------ Data to use

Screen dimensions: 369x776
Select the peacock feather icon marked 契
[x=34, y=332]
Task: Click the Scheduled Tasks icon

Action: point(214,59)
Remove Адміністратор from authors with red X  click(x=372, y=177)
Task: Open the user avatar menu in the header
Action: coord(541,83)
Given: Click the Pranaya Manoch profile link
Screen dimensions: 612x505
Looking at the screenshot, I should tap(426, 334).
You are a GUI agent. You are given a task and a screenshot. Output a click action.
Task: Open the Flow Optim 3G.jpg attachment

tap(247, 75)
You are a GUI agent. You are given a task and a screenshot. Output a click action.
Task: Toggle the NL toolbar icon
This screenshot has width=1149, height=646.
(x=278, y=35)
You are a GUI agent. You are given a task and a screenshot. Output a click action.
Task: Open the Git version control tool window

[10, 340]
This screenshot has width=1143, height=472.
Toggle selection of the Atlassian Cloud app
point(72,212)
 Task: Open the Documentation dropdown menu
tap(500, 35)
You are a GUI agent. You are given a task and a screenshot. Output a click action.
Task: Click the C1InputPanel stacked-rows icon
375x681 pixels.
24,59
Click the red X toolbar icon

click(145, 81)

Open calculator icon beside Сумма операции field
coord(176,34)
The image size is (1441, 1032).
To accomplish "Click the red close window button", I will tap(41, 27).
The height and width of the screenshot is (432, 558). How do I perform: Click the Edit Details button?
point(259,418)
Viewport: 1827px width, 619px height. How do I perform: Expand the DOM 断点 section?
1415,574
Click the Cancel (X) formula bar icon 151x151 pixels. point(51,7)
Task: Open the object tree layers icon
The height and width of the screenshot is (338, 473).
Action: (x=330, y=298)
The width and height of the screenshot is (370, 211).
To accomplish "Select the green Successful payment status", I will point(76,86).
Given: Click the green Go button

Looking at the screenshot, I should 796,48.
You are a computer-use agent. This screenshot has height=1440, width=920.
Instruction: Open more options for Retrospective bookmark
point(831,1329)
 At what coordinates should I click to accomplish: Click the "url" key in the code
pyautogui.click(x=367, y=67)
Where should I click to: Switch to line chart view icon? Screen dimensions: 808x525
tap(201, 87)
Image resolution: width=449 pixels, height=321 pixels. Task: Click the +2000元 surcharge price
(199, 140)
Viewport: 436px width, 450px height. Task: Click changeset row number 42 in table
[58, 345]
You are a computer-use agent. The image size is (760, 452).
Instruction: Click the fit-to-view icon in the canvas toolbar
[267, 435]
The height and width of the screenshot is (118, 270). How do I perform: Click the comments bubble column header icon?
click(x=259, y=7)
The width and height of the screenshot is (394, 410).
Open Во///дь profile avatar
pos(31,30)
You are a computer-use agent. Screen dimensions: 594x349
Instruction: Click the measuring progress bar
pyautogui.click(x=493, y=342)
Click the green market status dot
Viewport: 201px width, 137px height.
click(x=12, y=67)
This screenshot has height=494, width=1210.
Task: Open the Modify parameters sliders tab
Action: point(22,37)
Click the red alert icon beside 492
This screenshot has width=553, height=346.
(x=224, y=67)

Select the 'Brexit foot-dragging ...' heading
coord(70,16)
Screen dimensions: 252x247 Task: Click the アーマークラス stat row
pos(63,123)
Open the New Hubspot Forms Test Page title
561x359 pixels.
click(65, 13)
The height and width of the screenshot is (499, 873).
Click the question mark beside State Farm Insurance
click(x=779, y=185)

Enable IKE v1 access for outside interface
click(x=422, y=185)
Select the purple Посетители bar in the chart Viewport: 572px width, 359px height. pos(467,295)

------------

• **About this task**
Extract the complete set of records unchanged.

• **Reply**
Screen dimensions: 369x776
Select the peacock feather icon marked 契
[x=34, y=332]
Task: Click the Scheduled Tasks icon

Action: point(214,59)
Remove Адміністратор from authors with red X  click(x=372, y=177)
Task: Open the user avatar menu in the header
Action: coord(541,83)
Given: Click the Pranaya Manoch profile link
Screen dimensions: 612x505
Looking at the screenshot, I should tap(426, 334).
You are a GUI agent. You are given a task and a screenshot. Output a click action.
Task: Open the Flow Optim 3G.jpg attachment

tap(247, 75)
You are a GUI agent. You are given a task and a screenshot. Output a click action.
Task: Toggle the NL toolbar icon
This screenshot has width=1149, height=646.
(x=278, y=35)
You are a GUI agent. You are given a task and a screenshot. Output a click action.
Task: Open the Git version control tool window

[10, 340]
This screenshot has width=1143, height=472.
Toggle selection of the Atlassian Cloud app
point(72,212)
 Task: Open the Documentation dropdown menu
tap(500, 35)
You are a GUI agent. You are given a task and a screenshot. Output a click action.
Task: Click the C1InputPanel stacked-rows icon
375x681 pixels.
24,59
Click the red X toolbar icon

click(145, 81)

Open calculator icon beside Сумма операции field
coord(176,34)
The image size is (1441, 1032).
To accomplish "Click the red close window button", I will tap(41, 27).
The height and width of the screenshot is (432, 558). How do I perform: Click the Edit Details button?
point(259,418)
Viewport: 1827px width, 619px height. How do I perform: Expand the DOM 断点 section?
1415,574
Click the Cancel (X) formula bar icon 151x151 pixels. point(51,7)
Task: Open the object tree layers icon
The height and width of the screenshot is (338, 473).
Action: (x=330, y=298)
The width and height of the screenshot is (370, 211).
To accomplish "Select the green Successful payment status", I will point(76,86).
Given: Click the green Go button

Looking at the screenshot, I should 796,48.
You are a computer-use agent. This screenshot has height=1440, width=920.
Instruction: Open more options for Retrospective bookmark
point(831,1329)
 At what coordinates should I click to accomplish: Click the "url" key in the code
pyautogui.click(x=367, y=67)
Where should I click to: Switch to line chart view icon? Screen dimensions: 808x525
tap(201, 87)
Image resolution: width=449 pixels, height=321 pixels. Task: Click the +2000元 surcharge price
(199, 140)
Viewport: 436px width, 450px height. Task: Click changeset row number 42 in table
[58, 345]
You are a computer-use agent. The image size is (760, 452).
Instruction: Click the fit-to-view icon in the canvas toolbar
[267, 435]
The height and width of the screenshot is (118, 270). How do I perform: Click the comments bubble column header icon?
click(x=259, y=7)
The width and height of the screenshot is (394, 410).
Open Во///дь profile avatar
pos(31,30)
You are a computer-use agent. Screen dimensions: 594x349
Instruction: Click the measuring progress bar
pyautogui.click(x=493, y=342)
Click the green market status dot
Viewport: 201px width, 137px height.
click(x=12, y=67)
This screenshot has height=494, width=1210.
Task: Open the Modify parameters sliders tab
Action: point(22,37)
Click the red alert icon beside 492
This screenshot has width=553, height=346.
(x=224, y=67)

Select the 'Brexit foot-dragging ...' heading
coord(70,16)
Screen dimensions: 252x247 Task: Click the アーマークラス stat row
pos(63,123)
Open the New Hubspot Forms Test Page title
561x359 pixels.
click(65, 13)
The height and width of the screenshot is (499, 873).
Click the question mark beside State Farm Insurance
click(x=779, y=185)

Enable IKE v1 access for outside interface
click(x=422, y=185)
Select the purple Посетители bar in the chart Viewport: 572px width, 359px height. pos(467,295)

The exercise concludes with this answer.